Computacenter's 2025 results show strong growth led by North American AI infrastructure demand and a record £7.1bn backlog, while UK recovery and French challenges create a mixed regional picture.
This article covers information on Computacenter PLC.
LON:CCCLast updated:
Computacenter has posted a strong set of 2025 numbers. The engine was North America, where enterprise and hyperscale demand surged, particularly for AI-centric infrastructure. The UK returned to growth, Germany steadied in H2, and France dragged. Crucially, the Group exits the year with a record product order backlog of £7.1bn, up 200.3% in constant currency – a clear indicator of demand sitting in the pipeline for 2026.
Two quick definitions before we dive in:
| Metric (2025) | Result | YoY change |
|---|---|---|
| Revenue | £9,193.9m | +32.0% |
| Gross invoiced income | £12,988.3m | +31.0% |
| Gross profit | £1,144.1m | +10.5% |
| Gross margin | 12.4% | -242 bps |
| Adjusted operating profit | £274.7m | +11.3% |
| Adjusted profit before tax | £272.0m | +7.1% |
| Adjusted diluted EPS | 175.1p | +9.5% |
| Total dividend | 74.6p | +5.5% |
| Adjusted net funds | £606.0m | +25.7% |
| Product order backlog (at 31 Dec) | £7.1bn | +200.3% (cc) |
On a statutory basis, operating profit was £241.2m (+1.4%) and diluted EPS was 145.5p (-4.8%), hit by a £20.2m impairment in Western Europe (mainly France) and £3.2m aborted deal costs.
This is the standout. North American revenue jumped to £4,860.0m (+63.6%; +69.5% in constant currency) and adjusted operating profit rose to £129.6m (+87.8% in constant currency). The region now contributes 39% of Group adjusted operating profit (before central costs).
Why margin down at Group level? High-volume hyperscale hardware is lower-margin by nature, so mix diluted the overall gross margin. That is a trade many investors will accept when it’s paired with strong profit growth and outsized pipeline.
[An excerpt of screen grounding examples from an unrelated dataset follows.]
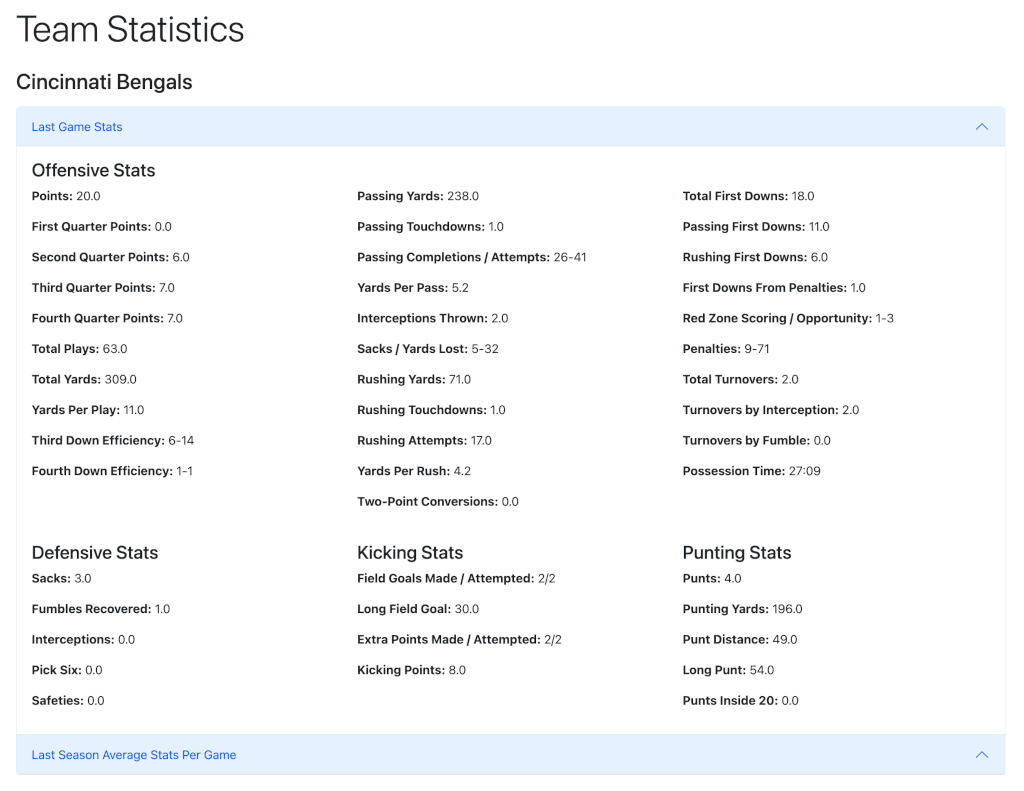The image size is (1024, 791).
Task: Select the Defensive Stats section header
Action: (94, 552)
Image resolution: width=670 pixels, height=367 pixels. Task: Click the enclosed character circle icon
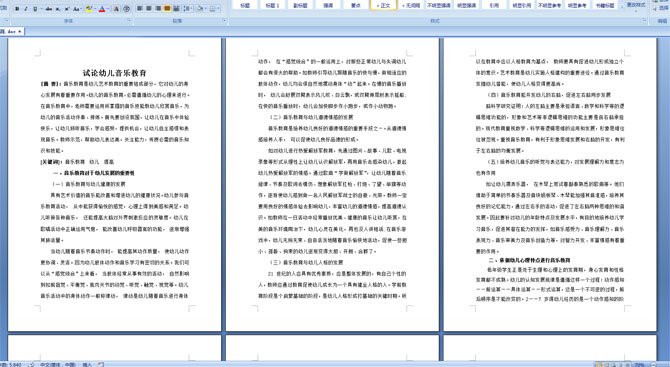pos(126,9)
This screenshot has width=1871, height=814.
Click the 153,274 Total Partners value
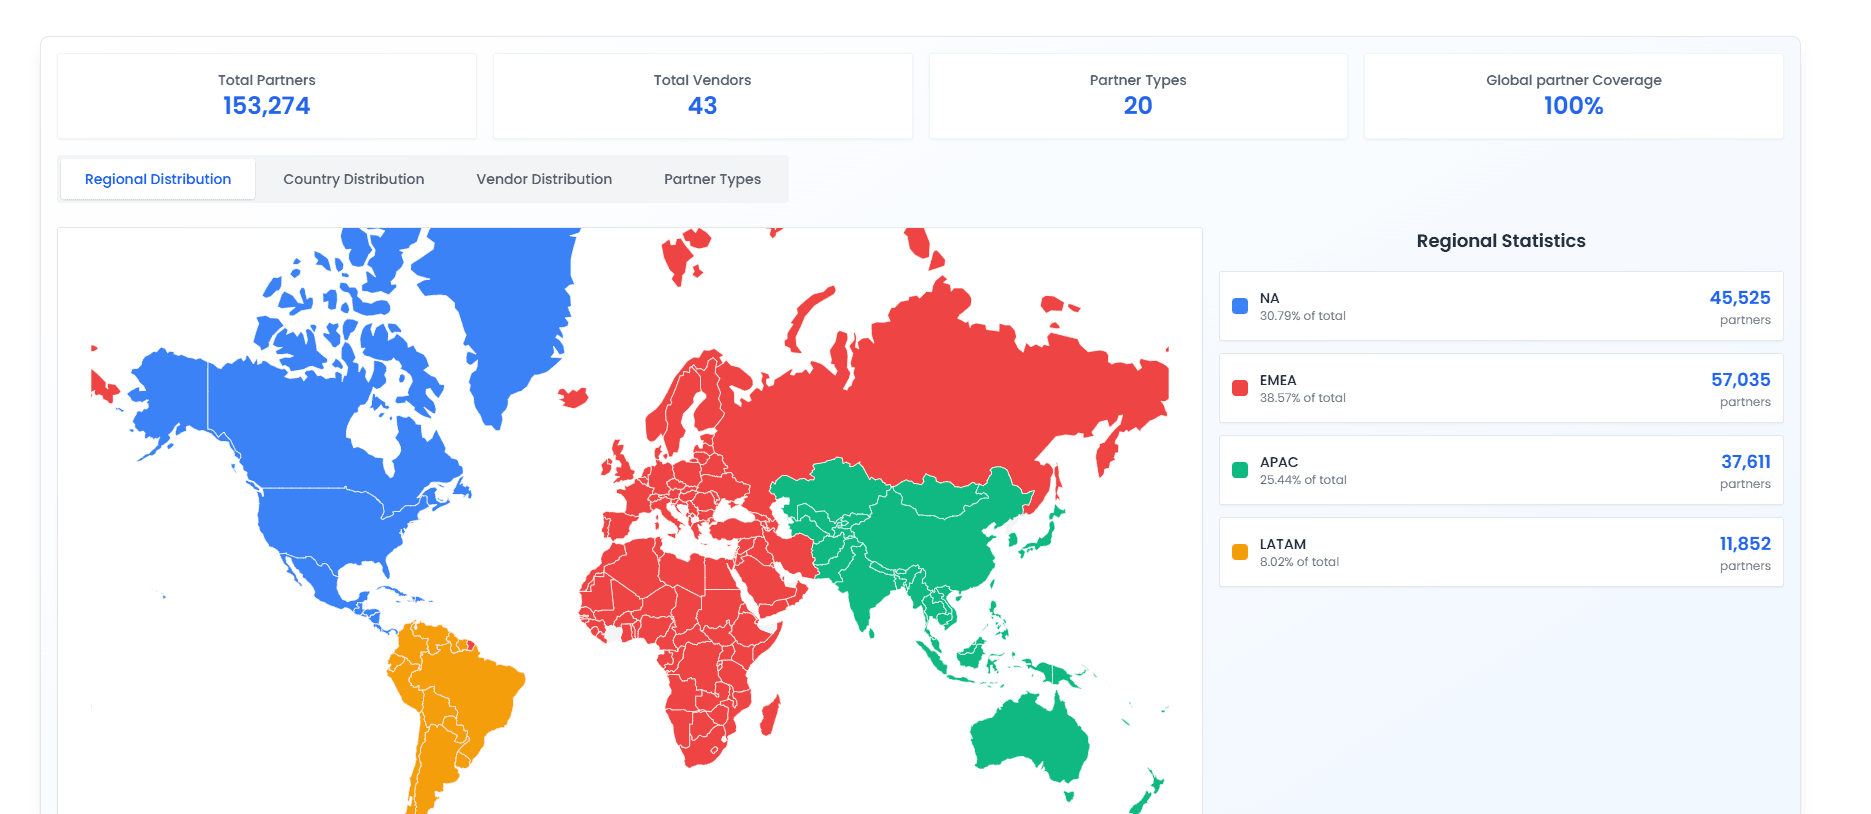tap(266, 106)
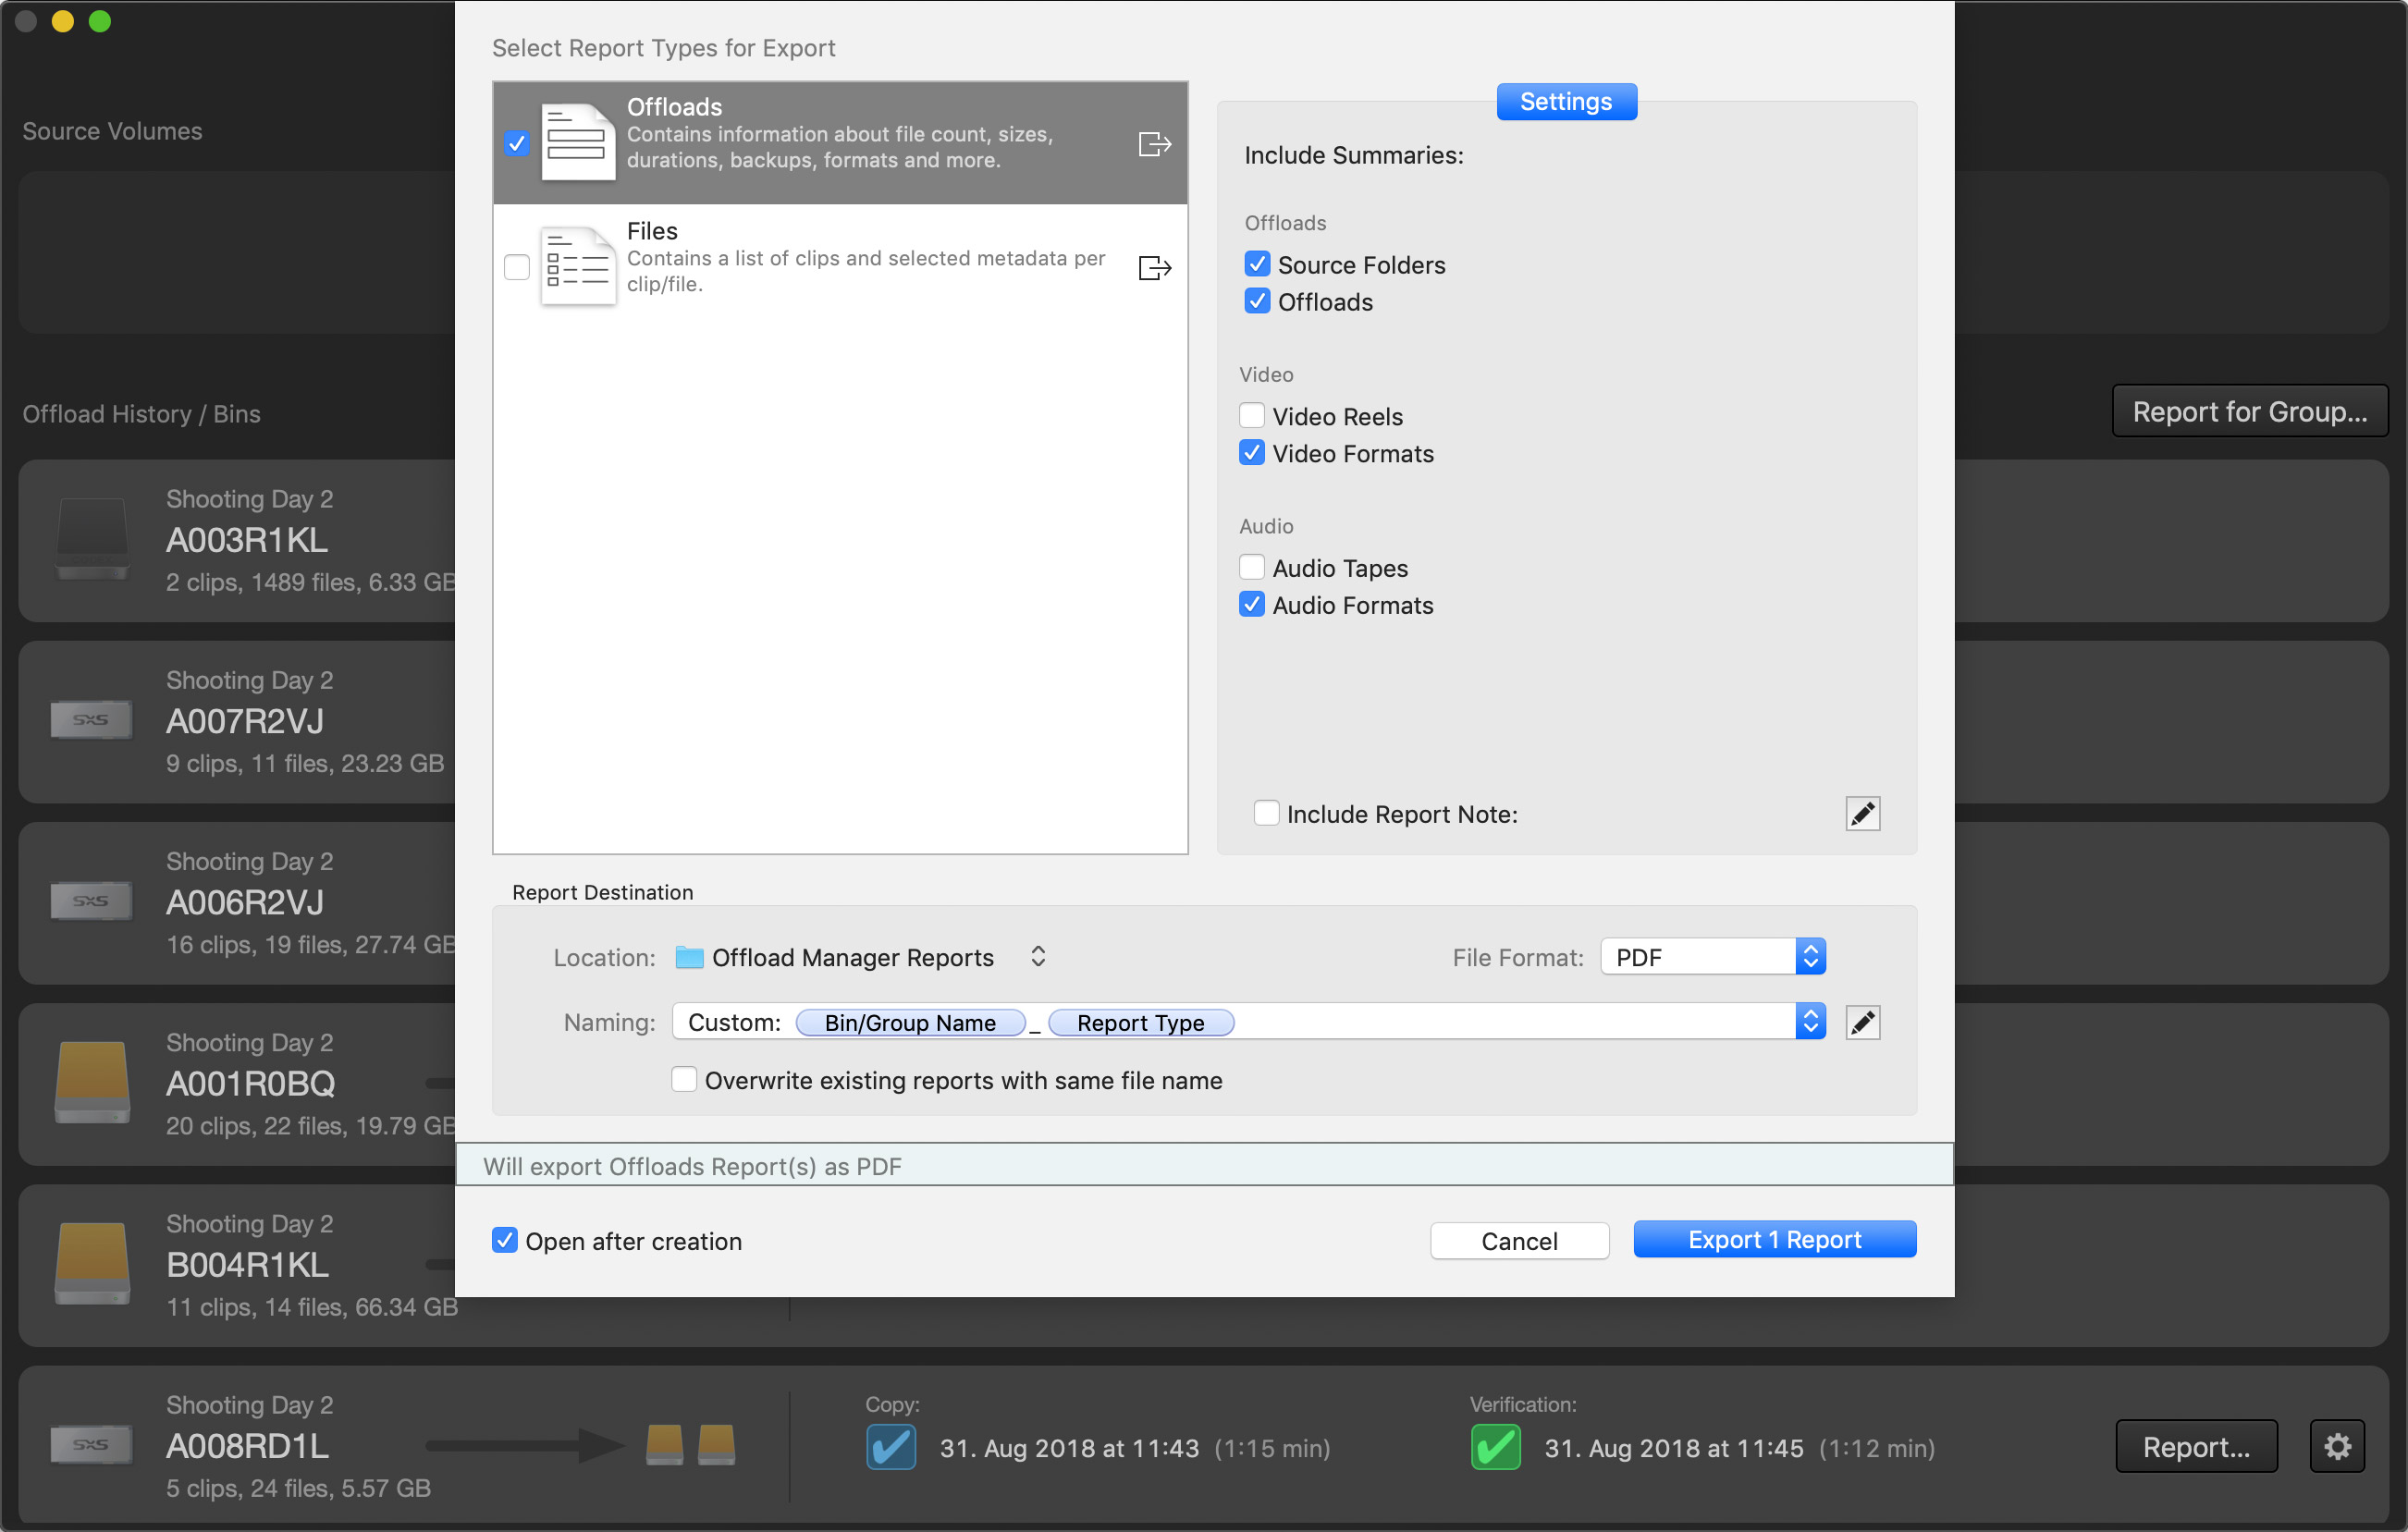Open the naming editor pencil icon
This screenshot has width=2408, height=1532.
(x=1862, y=1022)
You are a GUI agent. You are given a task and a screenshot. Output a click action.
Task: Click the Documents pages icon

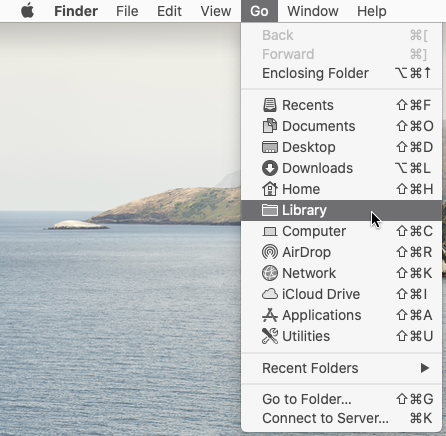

Total Services revenue grew 2.9% in constant currency to £1,690.8m, split evenly between Professional Services and Managed Services.
Post year-end, Computacenter acquired AgreeYa for up to $120m, adding scale in US Professional Services and lifting annualised North American Professional Services revenue to over $350m. AgreeYa reported 2025 revenue of approximately $120m with adjusted EBITDA of approximately $14m.
Inventory rose to £482.8m, reflecting project timing and a temporary North American facility supporting a major data centre programme (holding £137.7m at year-end). The balance sheet comfortably supports organic investment and targeted M&A.
Computacenter exits 2025 with a record £7.1bn product order backlog, up across all geographies. Management expects further strategic and financial progress in 2026 on an organic basis, enhanced by AgreeYa, while noting macro uncertainty and current hardware component shortages in the industry.
This is a robust update from Computacenter. The strategy is working where it counts: winning big, repeatable customers and scaling delivery in the highest-growth market, North America. Yes, hyperscale hardware compresses gross margin, but the company is turning sheer volume into higher absolute profits, while building Professional Services to lift quality of earnings over time – and AgreeYa adds more muscle there.
The UK recovery and Germany’s second-half traction are reassuring, though France will likely stay a headwind for a while. With a record backlog, strong cash, and ongoing investment in systems and integration centres, the set-up into 2026 looks constructive. For me, the swing factors are backlog conversion, Services growth (and margin), and visible remediation in Western Europe. If those land well, the share’s long-term compounding case through scale and customer depth remains intact.